Il bel libro della De Robert non ha avuto dai cosiddetti grandi media l'attenzione che meritava. Troppo controcorrente. Una ossessiva campagna stampa ora suggerisce e ora urla l'idea che chiunque si trovi a commettere crimini - evidentemente non quelli dei "colletti bianchi" per i quali c'è un trattamento di riguardo che oscilla fra omissioni e strizzata d'occhio - sia molto diverso da "noi", se non addirittura un mostro. E che il recupero sia impossibile. Negli Usa la convinzione che se sbagli un paio di volte allora è meglio buttare via la chiave? è diventata legge: «Three Strikes and You're Out» è l'espressione del baseball per indicare che al terzo colpo mancato il battitore viene eliminato ma ora è anche la regola con cui chi è ritenuto colpevole di tre crimini considerati gravi automaticamente viene condannato al carcere a vita, senza possibilità di condizionarle. Elisabetta Grande ha appena pubblicato, per Sellerio, Il terzo strike: la prigione in America , un libro importante anche perché molti considerano gli Usa, soprattutto per quel che riguarda la cosiddetta sicurezza, il nostro modello futuro.
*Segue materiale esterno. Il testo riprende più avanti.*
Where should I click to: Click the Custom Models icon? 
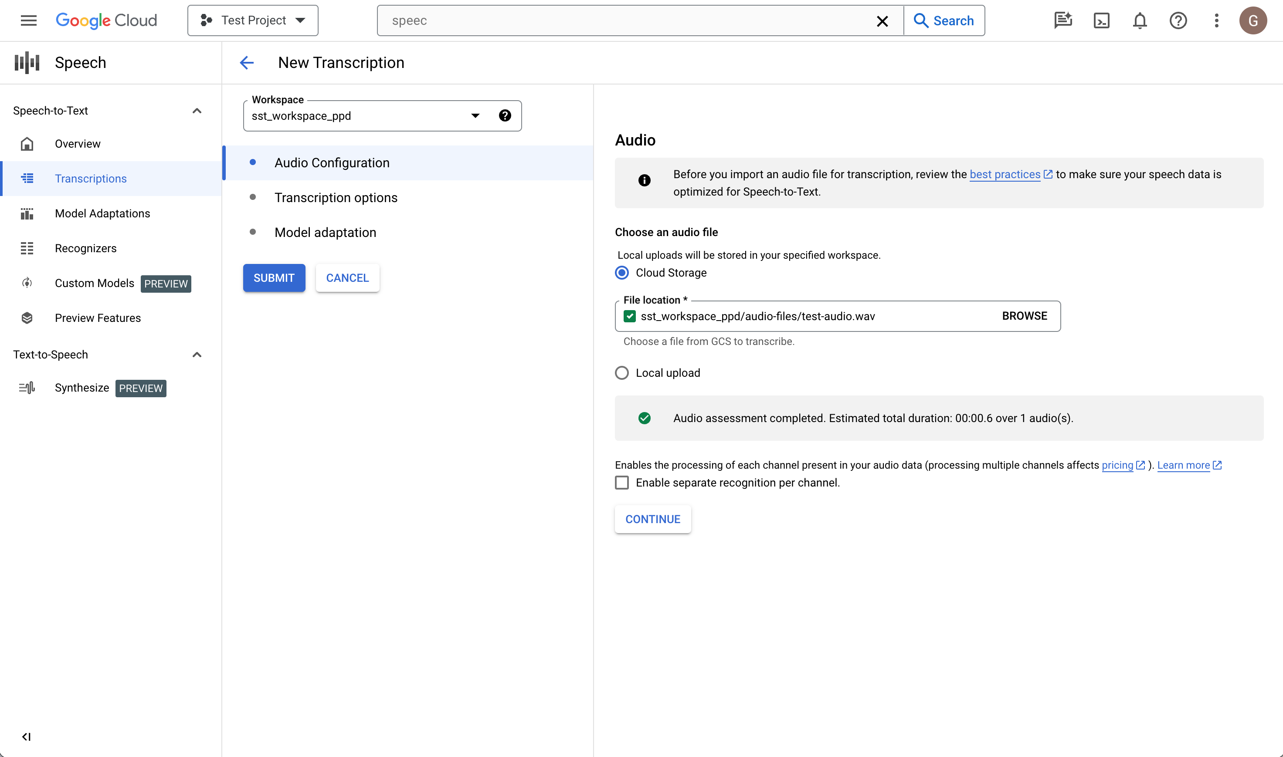(27, 283)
Forse vi siete distratti e dunque non avete registrato che negli ultimi decenni gli Stati Uniti si sono trasformati in una gigantesca galera. In questo caso il libro della Grande vi sconvolgerà e probabilmente vi verrà voglia di indagarne i passaggi storici e le ragioni più profonde. Bene non fatevi spaventare dalla mole e recuperate Punire i poveri: il nuovo governo dell'insicurezza sociale (Derive Approdi) di Loic Wacquant, uscito nell'ottobre scorso. Spiega nei minimi dettagli la svolta delle politiche penali in Usa negli ultimi decenni e la parallela deregulation economica. Come nei filmacci horror gli zombi che credevamo di aver sepolto resuscitano, ecco nel nostro mondo presunto razionale carceri e polizie ritrovare la loro funzione primitiva: piegare all'ordine economico - e morale - dominante. La strombazzata lotta contro la delinquenza fa da schermo alla nuova (e censurata) questione sociale: i libri di Wacquant e della Grande non lasciano dubbi al riguardo. Due conti ed è evidente a tutti: i soldi tolti alle spese sociali servono a tirar su nuove galere. Triste necessità, si obietterà, per far fronte negli Usa a un'ondata di violenza criminale senza precedenti. Macché, i reati gravi sono in calo; se si arresta di più è per reati decisamente minori per i quali in passato era prevista solo una sanzione.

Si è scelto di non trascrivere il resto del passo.